Pretty sure fermentis provide measured levels somewhere.

Will have a look

This is from the fermentis saflager w-3470 pdf:

Typical analysis:
% dry weight: 94.0 96.5
Viable cells at packaging: > 6 x 109 / gramme
Total bacteria*: < 5 / ml
Acetic acid bacteria*: < 1 / ml
Lactobacillus*: < 1 / ml
Pediococcus*: < 1 / ml
Wild yeast non Saccharomyces*: < 1 / ml
Pathogenic micro-organisms: in accordance with regulation
*when dry yeast is pitched at 100 g/hl i.e. > 6 x 106 viable cells / ml

I believe most/all strains produced and packaged by fermentis have this information. Not sure about other brands.
 
This is from the fermentis saflager w-3470 pdf:

So those 5 bacterial cells ... what happens to them (let's include the million in your sanitised fermenter too)?

Do the yeast kill them?
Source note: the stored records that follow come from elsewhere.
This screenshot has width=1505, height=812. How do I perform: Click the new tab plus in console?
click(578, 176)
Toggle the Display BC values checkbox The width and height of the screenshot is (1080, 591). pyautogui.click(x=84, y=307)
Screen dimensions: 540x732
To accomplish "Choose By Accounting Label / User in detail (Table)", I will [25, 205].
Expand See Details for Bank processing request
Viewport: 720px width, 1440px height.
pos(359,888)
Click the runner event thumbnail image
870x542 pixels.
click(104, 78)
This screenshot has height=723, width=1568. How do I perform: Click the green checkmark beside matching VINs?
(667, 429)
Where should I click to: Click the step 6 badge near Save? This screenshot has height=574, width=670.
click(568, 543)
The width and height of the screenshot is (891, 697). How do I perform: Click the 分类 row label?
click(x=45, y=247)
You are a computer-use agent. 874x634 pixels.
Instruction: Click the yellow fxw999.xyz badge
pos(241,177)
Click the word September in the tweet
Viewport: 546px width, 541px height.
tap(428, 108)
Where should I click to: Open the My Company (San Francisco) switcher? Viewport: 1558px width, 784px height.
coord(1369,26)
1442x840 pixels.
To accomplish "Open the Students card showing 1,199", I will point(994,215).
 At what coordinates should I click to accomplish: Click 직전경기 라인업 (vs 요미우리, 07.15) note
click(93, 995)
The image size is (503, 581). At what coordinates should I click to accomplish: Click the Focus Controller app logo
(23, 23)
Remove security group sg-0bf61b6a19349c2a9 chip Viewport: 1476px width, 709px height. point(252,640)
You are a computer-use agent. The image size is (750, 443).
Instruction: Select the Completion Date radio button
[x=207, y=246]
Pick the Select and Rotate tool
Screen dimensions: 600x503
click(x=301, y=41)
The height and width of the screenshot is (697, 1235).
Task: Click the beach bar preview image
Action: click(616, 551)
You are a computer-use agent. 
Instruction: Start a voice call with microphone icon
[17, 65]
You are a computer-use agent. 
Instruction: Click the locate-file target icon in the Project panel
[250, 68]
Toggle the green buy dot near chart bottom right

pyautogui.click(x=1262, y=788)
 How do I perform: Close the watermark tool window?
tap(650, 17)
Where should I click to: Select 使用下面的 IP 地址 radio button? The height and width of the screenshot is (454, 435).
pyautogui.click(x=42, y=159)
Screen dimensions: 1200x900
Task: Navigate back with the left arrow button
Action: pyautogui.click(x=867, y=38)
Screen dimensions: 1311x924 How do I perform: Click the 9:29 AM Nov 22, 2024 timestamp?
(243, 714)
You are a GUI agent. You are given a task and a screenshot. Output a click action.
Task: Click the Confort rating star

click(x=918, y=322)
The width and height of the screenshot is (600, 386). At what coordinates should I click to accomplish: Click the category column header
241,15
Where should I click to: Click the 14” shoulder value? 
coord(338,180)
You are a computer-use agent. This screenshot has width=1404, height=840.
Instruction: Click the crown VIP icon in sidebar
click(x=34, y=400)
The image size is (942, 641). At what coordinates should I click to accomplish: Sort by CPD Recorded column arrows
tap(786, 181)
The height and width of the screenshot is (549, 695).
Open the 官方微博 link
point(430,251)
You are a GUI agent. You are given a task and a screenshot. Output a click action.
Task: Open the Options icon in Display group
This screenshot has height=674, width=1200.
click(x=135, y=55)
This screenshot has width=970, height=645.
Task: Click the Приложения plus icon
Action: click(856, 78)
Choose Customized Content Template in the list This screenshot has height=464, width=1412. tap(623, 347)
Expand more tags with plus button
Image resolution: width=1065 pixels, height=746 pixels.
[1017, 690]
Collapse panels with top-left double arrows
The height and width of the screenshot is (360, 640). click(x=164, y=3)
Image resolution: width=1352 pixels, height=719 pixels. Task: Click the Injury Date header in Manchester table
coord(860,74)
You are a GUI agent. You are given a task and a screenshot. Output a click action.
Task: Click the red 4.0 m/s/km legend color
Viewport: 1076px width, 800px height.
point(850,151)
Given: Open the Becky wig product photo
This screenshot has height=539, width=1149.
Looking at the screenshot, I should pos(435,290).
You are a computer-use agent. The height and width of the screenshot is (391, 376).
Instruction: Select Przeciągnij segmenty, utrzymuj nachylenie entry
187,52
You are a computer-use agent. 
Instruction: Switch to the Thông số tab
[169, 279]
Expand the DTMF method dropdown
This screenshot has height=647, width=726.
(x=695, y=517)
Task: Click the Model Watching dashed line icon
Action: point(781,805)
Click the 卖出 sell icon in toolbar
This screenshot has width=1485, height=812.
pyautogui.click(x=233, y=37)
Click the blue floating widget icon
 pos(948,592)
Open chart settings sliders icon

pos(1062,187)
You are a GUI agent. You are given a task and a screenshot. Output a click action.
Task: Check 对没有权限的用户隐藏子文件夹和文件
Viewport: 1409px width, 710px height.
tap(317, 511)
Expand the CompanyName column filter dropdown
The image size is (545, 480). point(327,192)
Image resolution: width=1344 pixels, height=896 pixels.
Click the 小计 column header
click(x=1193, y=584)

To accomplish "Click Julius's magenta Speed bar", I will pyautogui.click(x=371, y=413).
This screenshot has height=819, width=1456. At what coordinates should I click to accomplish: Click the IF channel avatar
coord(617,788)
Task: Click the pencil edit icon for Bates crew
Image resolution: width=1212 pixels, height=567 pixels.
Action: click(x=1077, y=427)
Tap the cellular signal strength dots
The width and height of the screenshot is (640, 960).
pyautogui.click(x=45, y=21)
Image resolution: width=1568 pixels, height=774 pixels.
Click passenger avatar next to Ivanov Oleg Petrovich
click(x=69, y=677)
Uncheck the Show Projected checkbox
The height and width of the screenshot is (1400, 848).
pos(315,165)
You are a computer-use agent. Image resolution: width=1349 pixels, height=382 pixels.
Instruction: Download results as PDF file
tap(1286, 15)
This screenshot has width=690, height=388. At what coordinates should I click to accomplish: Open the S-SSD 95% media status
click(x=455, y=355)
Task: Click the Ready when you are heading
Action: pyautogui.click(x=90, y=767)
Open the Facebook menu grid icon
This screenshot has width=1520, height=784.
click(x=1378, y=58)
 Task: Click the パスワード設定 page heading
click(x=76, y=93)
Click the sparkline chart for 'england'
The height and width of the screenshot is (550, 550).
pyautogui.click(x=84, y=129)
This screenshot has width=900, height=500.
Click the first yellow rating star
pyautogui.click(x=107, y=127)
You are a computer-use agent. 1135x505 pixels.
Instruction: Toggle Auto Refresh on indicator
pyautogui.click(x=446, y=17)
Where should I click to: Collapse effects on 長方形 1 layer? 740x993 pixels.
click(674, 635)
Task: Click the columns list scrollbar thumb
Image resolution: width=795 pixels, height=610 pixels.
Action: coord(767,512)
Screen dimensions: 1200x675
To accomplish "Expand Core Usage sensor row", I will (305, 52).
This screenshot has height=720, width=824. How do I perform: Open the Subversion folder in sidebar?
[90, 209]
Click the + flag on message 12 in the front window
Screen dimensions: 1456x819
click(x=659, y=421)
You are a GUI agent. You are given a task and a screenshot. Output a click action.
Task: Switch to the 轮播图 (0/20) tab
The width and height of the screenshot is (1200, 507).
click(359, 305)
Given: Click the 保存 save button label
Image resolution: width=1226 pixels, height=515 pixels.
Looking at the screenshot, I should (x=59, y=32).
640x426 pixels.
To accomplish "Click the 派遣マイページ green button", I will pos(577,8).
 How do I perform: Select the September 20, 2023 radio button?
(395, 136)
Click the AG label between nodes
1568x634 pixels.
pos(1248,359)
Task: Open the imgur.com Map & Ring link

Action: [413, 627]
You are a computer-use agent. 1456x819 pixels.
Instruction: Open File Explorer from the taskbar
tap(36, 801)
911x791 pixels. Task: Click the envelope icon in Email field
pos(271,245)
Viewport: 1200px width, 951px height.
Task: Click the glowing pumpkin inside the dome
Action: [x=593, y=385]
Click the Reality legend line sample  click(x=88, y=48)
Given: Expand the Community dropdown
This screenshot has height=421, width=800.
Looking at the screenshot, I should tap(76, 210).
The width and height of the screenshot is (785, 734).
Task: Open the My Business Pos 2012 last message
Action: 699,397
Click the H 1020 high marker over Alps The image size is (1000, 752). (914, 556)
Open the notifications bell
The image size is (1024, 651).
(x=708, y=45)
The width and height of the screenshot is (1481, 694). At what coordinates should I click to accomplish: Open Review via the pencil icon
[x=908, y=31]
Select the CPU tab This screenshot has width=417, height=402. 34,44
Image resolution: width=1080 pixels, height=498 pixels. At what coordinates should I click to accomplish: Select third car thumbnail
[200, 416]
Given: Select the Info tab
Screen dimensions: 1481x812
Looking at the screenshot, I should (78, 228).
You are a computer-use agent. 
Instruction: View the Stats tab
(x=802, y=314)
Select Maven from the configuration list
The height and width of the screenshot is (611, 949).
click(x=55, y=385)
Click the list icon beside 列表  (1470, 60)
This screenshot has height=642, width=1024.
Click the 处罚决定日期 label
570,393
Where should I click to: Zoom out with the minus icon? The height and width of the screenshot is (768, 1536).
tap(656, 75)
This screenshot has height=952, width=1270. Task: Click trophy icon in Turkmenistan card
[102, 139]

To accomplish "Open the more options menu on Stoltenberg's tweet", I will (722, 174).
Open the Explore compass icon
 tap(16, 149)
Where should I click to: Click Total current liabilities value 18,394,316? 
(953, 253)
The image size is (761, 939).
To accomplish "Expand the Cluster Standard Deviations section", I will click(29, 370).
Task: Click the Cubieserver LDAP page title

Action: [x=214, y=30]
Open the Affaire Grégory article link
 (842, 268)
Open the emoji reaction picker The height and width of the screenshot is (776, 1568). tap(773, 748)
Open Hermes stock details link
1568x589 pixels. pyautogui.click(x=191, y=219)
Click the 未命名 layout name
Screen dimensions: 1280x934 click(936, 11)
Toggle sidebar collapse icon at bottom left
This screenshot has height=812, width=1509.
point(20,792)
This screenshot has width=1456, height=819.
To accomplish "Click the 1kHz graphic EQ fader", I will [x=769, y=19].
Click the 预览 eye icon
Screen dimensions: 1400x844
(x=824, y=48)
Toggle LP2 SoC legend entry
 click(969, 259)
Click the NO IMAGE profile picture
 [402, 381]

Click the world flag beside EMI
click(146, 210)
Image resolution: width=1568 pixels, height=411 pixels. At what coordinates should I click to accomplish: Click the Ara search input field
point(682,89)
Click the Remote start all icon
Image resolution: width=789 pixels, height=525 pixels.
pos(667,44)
Do they live in conjunction with the yeast but only have such a small population that their byproducts are below the threshold of taste?
 
how many commercial brewerys dont sanitise? im sure if they believed that it was not needed they wouldnt do it, why waste money on sanitising everything and eroding youre profit margin when just a good clean will do the job?
 
how many commercial brewerys dont sanitise? im sure if they believed that it was not needed they wouldnt do it, why waste money on sanitising everything and eroding youre profit margin when just a good clean will do the job?

Some of them don't even have lids on their fermenters!
 
Some of them don't even have lids on their fermenters!


Also, How do you sterilise a continuous fermenter when the original yeast stock has bacteria present?

I love all the old photos of the open top fermenters made from concrete and timber. I know the modern ones are all SS. but they say a lot for the point you're trying to make.

As a noob I'm quite aware that you are not suggesting a total lack of sanitation.